I've spent the last few hours reading about the Oauth2 protocol. From my understanding, the main motivation for this protocol is that the resource owner does not have to share their credentials with 3rd party (client) applications, only the resource server.

In this post, I have used the roles as defined in the Oauth2 RFC. However, I have not distinguished between the resource server and authorization server. I assume for the simplicity that they are the same and refer to them as "resource server".

I can see two different chain of events. Assume that both scenarios start with a resource owner with the intent to let a client access a protected resource.

Case 1, GUI provided by the resource server

  1. Client forwards resource owner to the resource server's login page.
  2. Resource owner provides his/her credentials at the resource server's GUI.
  3. On success, the resource server forwards the resource owner to the Client and provides the user client with a token.

Case 2, GUI provided by the Client

  1. The client asks the resource owner to provide his/her credentials to its own GUI.
  2. The client sends the provided credentials to the resource server.
  3. On success, the client obtains a token and access to the resource server.

My concern is case 2. How hard would it be for the client to obtain full privileges on the resource server if it, instead of authenticating as a client, authenticates as the resource owner? The RFC states the following as a reason to use OAuth2 instead of letting the client handle the resource owners credentials:

"Third-party applications gain overly broad access to the resource owner's protected resources, leaving resource owners without any ability to restrict duration or access to a limited subset of resources."

The RFC further states:

"Third-party applications are required to store the resource owner's credentials for future use, typically a password in clear-text."

This could very well be saved by the client in case 2.

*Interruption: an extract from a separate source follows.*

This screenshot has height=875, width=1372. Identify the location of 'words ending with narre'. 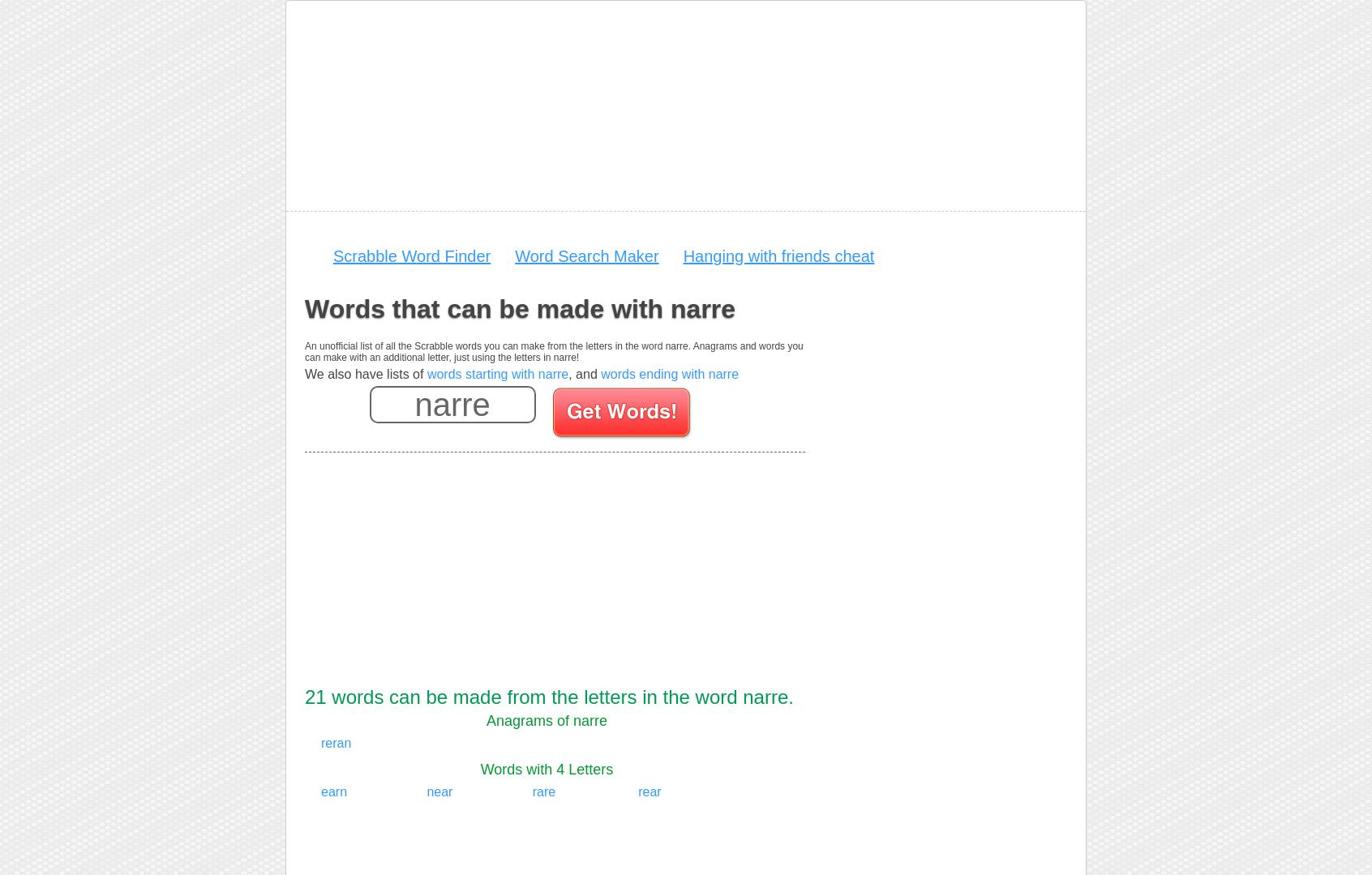
(670, 373). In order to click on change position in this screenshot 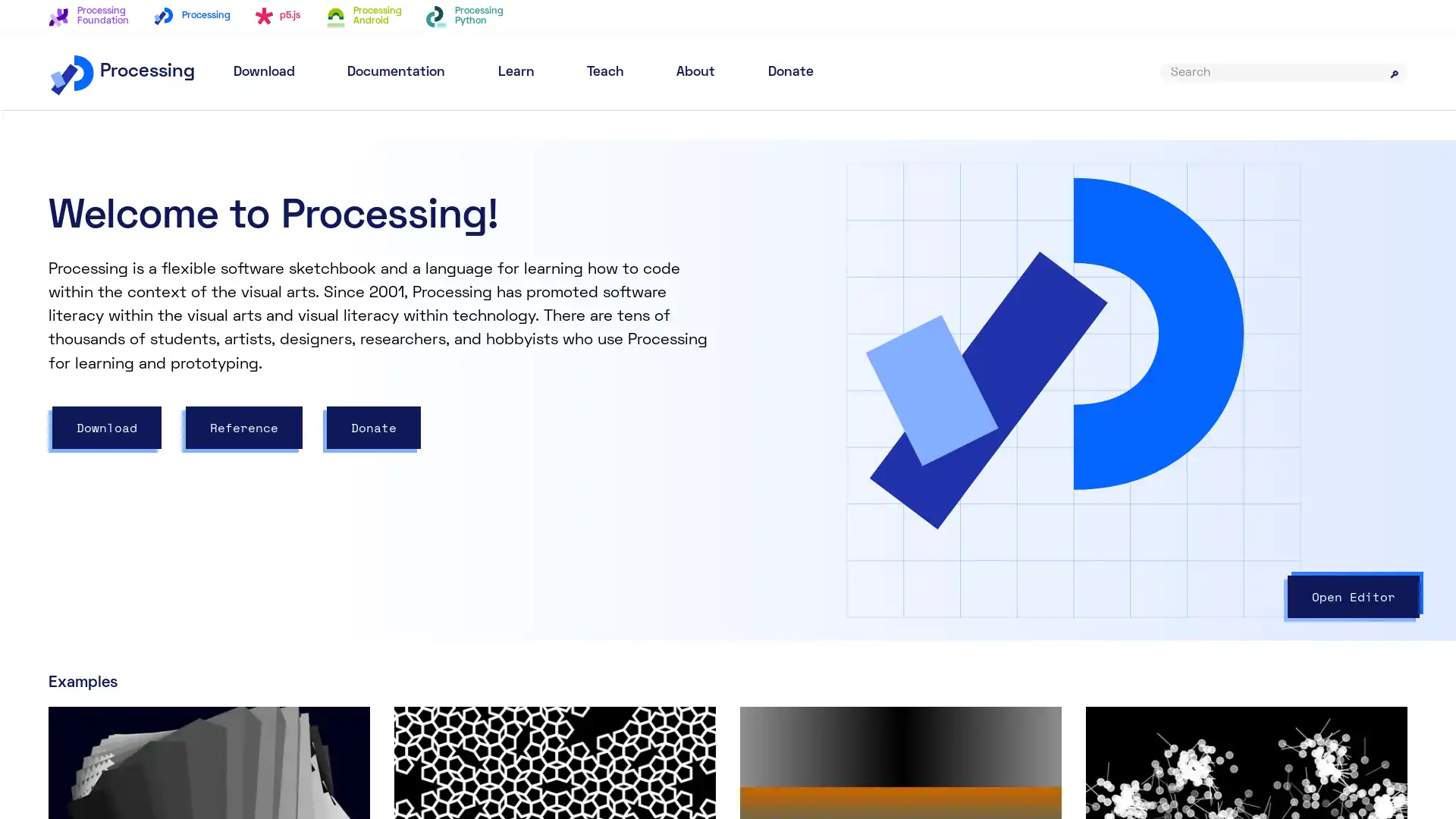, I will do `click(1156, 416)`.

So... Can you assume that a client that implements Oauth2 (In case 2) is more secure than one that does not? Is it possible for a resource server to implement mechanisms to prevent such things as these?

Was it helpful?

Solution

You can assume that using a proper OAuth2 implementation your system is more secure than a conventional user/pass based system.

Case 1 is clearly superior since no user credentials are exposed to the client.

Case 2 is only a possibility, many OAuth2 providers don't support it at all. Even the standard discourages using it, it seems to be there only as a fallback when the plain old user/pass based logic still must be used for some strange reason. This case is still slightly better as the client application has the possibility not to store your credentials at all. The specified credentials can be dropped right after creating the OAuth request and only the granted tokens should be stored. Gaining a refresh token, there is no need to ask for your user/pass again.

Note that stealing the tokens from the application is still a security risk, but the thief won't have full privilege with your credentials, will only have the access rights you have granted to the application. Furthermore, access tokens expire and the provider should support revoking refresh tokens.

OTHER TIPS

Consider case2:

Lets say the resource owner has provided his/her credentials to the client and as you stated the client has to store the password somewhere in plain text form.

1) But can we trust the client that it would not access any information without your permission ??
2) what if someone hacks the client database and gain access to all the credentials which may contain sensitive information like netbanking passwords etc..,??

so to prevent these security-issues, the resource owner deals directly with resource server and sets the permissions for the client to access only information which it wants and not a bit more. Then the server issues a token(like a gatepass) to the client and whenever the client needs some information it has to send the token.

so its best not to give the client our credentials for security reasons.